It's not obvious how cardinality constraints could be checked in an SQL database, as there is no explicit concept of cardinality constraints in SQL, and the generic form of constraint expressions in SQL, assertions, are not supported by available DBMSs. However, it seems that the best way to implement a minimum (resp. maximum) cardinality constraint is an on-delete (resp. on-insert) trigger that tests the number of rows with the same reference as the deleted (resp. inserted) row.

In JavaScript, we can encode a cardinality constraint validation by testing the size of the property's value set, as illustrated in the following example:

Person.checkNickNames = function (nickNames) {
  if (nickNames.length > 3) {
    return "There must be no more than 3 nicknames!";
  } else return "";
};

With Java Bean Validation annotations, we can specify

@Size( max=3) 
List<String> nickNames
@Size( min=3, max=5) 
List<Person> members

Uniqueness Constraints

A uniqueness constraint (or key constraint) requires that a property's value is unique among all instances of the given object type.
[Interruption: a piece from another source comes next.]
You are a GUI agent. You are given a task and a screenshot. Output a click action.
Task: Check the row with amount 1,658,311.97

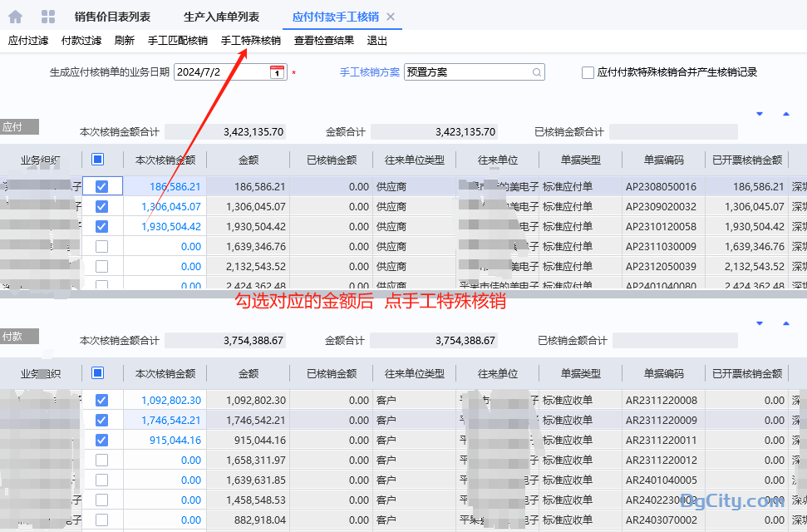pos(101,460)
For instance, for the object type Book we should define the isbn attribute to be a key (unique). We can express this in a UML class diagram by appending the (user-defined) property modifier keyword key in curly braces to the attribute's definition in the Book class rectangle shown in the following diagram:

In an SQL table creation statement, a uniqueness constraint is expressed by appending the keyword UNIQUE to the column definition as in the following example:

CREATE TABLE books(
  isbn   VARCHAR(10) NOT NULL UNIQUE,
  title  VARCHAR(50) NOT NULL
)

In JavaScript, we can encode this uniqueness constraint by a check function that tests if there is already a book with the given isbn value in the books table of the app's database.

In JPA, this uniqueness constraint for isbn is expressed with the annotation Column(unique=true) in the following way:

@Entity
public class Book {
    @NotNull
    @Column(unique=true)
    private String isbn;
    @NotNull
    private String title;
}

Apparently, there is no equivalent ASP.NET's Data Annotation. Consequently, a custom ValidationAttribute would have to be defined.

Frozen Value Constraints

A frozen value constraint defined for a property requires that the value of this property must not be changed after it has been assigned initially. Typical examples of properties with a frozen value constraint are event properties, since the semantic principle that the past cannot be changed prohibits that the property values of past events can be changed.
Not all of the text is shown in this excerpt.